Input material:
————

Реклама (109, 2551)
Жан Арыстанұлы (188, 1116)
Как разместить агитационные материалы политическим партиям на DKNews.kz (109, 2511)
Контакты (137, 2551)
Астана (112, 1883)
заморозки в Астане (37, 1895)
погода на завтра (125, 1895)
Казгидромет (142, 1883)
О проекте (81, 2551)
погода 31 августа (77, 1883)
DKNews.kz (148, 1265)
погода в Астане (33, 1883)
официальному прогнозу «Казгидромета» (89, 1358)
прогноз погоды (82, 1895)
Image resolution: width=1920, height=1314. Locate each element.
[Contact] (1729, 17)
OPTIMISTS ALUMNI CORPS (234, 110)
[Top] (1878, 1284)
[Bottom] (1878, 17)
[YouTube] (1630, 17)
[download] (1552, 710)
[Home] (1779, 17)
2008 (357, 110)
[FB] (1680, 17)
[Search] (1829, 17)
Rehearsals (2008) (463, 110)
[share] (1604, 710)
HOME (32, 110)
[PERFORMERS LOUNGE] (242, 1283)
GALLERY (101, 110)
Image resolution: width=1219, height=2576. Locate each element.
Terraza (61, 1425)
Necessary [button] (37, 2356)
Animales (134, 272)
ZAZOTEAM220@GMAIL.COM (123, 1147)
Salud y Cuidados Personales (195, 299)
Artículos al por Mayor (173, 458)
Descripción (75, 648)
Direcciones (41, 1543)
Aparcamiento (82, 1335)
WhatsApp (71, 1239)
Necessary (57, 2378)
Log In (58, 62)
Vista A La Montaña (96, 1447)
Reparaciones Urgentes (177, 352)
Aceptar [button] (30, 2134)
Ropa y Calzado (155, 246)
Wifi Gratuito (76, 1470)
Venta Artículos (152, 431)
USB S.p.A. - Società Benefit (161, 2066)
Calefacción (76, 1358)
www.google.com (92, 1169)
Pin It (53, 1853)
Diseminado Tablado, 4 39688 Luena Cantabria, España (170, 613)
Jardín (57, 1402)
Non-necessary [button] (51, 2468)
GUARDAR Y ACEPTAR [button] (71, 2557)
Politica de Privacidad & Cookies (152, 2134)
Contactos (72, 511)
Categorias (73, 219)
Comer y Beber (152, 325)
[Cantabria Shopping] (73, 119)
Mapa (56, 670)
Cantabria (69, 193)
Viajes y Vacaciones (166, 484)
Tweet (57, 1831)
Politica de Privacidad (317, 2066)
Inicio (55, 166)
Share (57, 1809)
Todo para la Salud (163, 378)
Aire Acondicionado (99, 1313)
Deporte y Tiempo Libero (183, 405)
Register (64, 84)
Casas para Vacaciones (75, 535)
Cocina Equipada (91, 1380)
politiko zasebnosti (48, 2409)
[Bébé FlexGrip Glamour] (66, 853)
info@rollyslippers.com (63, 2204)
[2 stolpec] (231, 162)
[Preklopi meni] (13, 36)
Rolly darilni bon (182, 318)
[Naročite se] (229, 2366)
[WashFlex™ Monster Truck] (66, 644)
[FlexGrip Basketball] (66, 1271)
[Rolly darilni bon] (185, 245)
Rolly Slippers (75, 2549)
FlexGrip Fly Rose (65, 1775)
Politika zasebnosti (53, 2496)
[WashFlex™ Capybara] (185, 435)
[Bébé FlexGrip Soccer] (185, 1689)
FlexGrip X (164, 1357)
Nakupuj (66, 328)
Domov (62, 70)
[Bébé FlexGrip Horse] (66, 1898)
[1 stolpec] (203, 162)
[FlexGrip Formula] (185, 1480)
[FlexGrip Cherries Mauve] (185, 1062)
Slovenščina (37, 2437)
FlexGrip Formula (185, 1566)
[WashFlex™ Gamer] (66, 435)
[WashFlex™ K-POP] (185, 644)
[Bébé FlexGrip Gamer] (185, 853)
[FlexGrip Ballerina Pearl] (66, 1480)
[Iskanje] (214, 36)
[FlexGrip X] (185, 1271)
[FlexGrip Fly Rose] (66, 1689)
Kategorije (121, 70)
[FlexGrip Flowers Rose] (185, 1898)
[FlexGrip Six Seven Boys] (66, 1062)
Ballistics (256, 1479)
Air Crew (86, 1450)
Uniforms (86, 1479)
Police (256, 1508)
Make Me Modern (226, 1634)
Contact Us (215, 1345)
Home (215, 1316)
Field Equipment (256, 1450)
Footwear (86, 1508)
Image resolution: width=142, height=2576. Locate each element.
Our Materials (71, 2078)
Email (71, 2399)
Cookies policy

————

Set down the records again in full. Match them exactly.

Реклама (109, 2551)
Жан Арыстанұлы (188, 1116)
Как разместить агитационные материалы политическим партиям на DKNews.kz (109, 2511)
Контакты (137, 2551)
Астана (112, 1883)
заморозки в Астане (37, 1895)
погода на завтра (125, 1895)
Казгидромет (142, 1883)
О проекте (81, 2551)
погода 31 августа (77, 1883)
DKNews.kz (148, 1265)
погода в Астане (33, 1883)
официальному прогнозу «Казгидромета» (89, 1358)
прогноз погоды (82, 1895)
Image resolution: width=1920, height=1314. Locate each element.
[Contact] (1729, 17)
OPTIMISTS ALUMNI CORPS (234, 110)
[Top] (1878, 1284)
[Bottom] (1878, 17)
[YouTube] (1630, 17)
[download] (1552, 710)
[Home] (1779, 17)
2008 (357, 110)
[FB] (1680, 17)
[Search] (1829, 17)
Rehearsals (2008) (463, 110)
[share] (1604, 710)
HOME (32, 110)
[PERFORMERS LOUNGE] (242, 1283)
GALLERY (101, 110)
Image resolution: width=1219, height=2576. Locate each element.
Terraza (61, 1425)
Necessary [button] (37, 2356)
Animales (134, 272)
ZAZOTEAM220@GMAIL.COM (123, 1147)
Salud y Cuidados Personales (195, 299)
Artículos al por Mayor (173, 458)
Descripción (75, 648)
Direcciones (41, 1543)
Aparcamiento (82, 1335)
WhatsApp (71, 1239)
Necessary (57, 2378)
Log In (58, 62)
Vista A La Montaña (96, 1447)
Reparaciones Urgentes (177, 352)
Aceptar [button] (30, 2134)
Ropa y Calzado (155, 246)
Wifi Gratuito (76, 1470)
Venta Artículos (152, 431)
USB S.p.A. - Società Benefit (161, 2066)
Calefacción (76, 1358)
www.google.com (92, 1169)
Pin It (53, 1853)
Diseminado Tablado, 4 39688 Luena Cantabria, España (170, 613)
Jardín (57, 1402)
Non-necessary [button] (51, 2468)
GUARDAR Y ACEPTAR [button] (71, 2557)
Politica de Privacidad & Cookies (152, 2134)
Contactos (72, 511)
Categorias (73, 219)
Comer y Beber (152, 325)
[Cantabria Shopping] (73, 119)
Mapa (56, 670)
Cantabria (69, 193)
Viajes y Vacaciones (166, 484)
Tweet (57, 1831)
Politica de Privacidad (317, 2066)
Inicio (55, 166)
Share (57, 1809)
Todo para la Salud (163, 378)
Aire Acondicionado (99, 1313)
Deporte y Tiempo Libero (183, 405)
Register (64, 84)
Casas para Vacaciones (75, 535)
Cocina Equipada (91, 1380)
politiko zasebnosti (48, 2409)
[Bébé FlexGrip Glamour] (66, 853)
info@rollyslippers.com (63, 2204)
[2 stolpec] (231, 162)
[Preklopi meni] (13, 36)
Rolly darilni bon (182, 318)
[Naročite se] (229, 2366)
[WashFlex™ Monster Truck] (66, 644)
[FlexGrip Basketball] (66, 1271)
[Rolly darilni bon] (185, 245)
Rolly Slippers (75, 2549)
FlexGrip Fly Rose (65, 1775)
Politika zasebnosti (53, 2496)
[WashFlex™ Capybara] (185, 435)
[Bébé FlexGrip Soccer] (185, 1689)
FlexGrip X (164, 1357)
Nakupuj (66, 328)
Domov (62, 70)
[Bébé FlexGrip Horse] (66, 1898)
[1 stolpec] (203, 162)
[FlexGrip Formula] (185, 1480)
[FlexGrip Cherries Mauve] (185, 1062)
Slovenščina (37, 2437)
FlexGrip Formula (185, 1566)
[WashFlex™ Gamer] (66, 435)
[WashFlex™ K-POP] (185, 644)
[Bébé FlexGrip Gamer] (185, 853)
[FlexGrip Ballerina Pearl] (66, 1480)
[Iskanje] (214, 36)
[FlexGrip X] (185, 1271)
[FlexGrip Fly Rose] (66, 1689)
Kategorije (121, 70)
[FlexGrip Flowers Rose] (185, 1898)
[FlexGrip Six Seven Boys] (66, 1062)
Ballistics (256, 1479)
Air Crew (86, 1450)
Uniforms (86, 1479)
Police (256, 1508)
Make Me Modern (226, 1634)
Contact Us (215, 1345)
Home (215, 1316)
Field Equipment (256, 1450)
Footwear (86, 1508)
Image resolution: width=142, height=2576. Locate each element.
Our Materials (71, 2078)
Email (71, 2399)
Cookies policy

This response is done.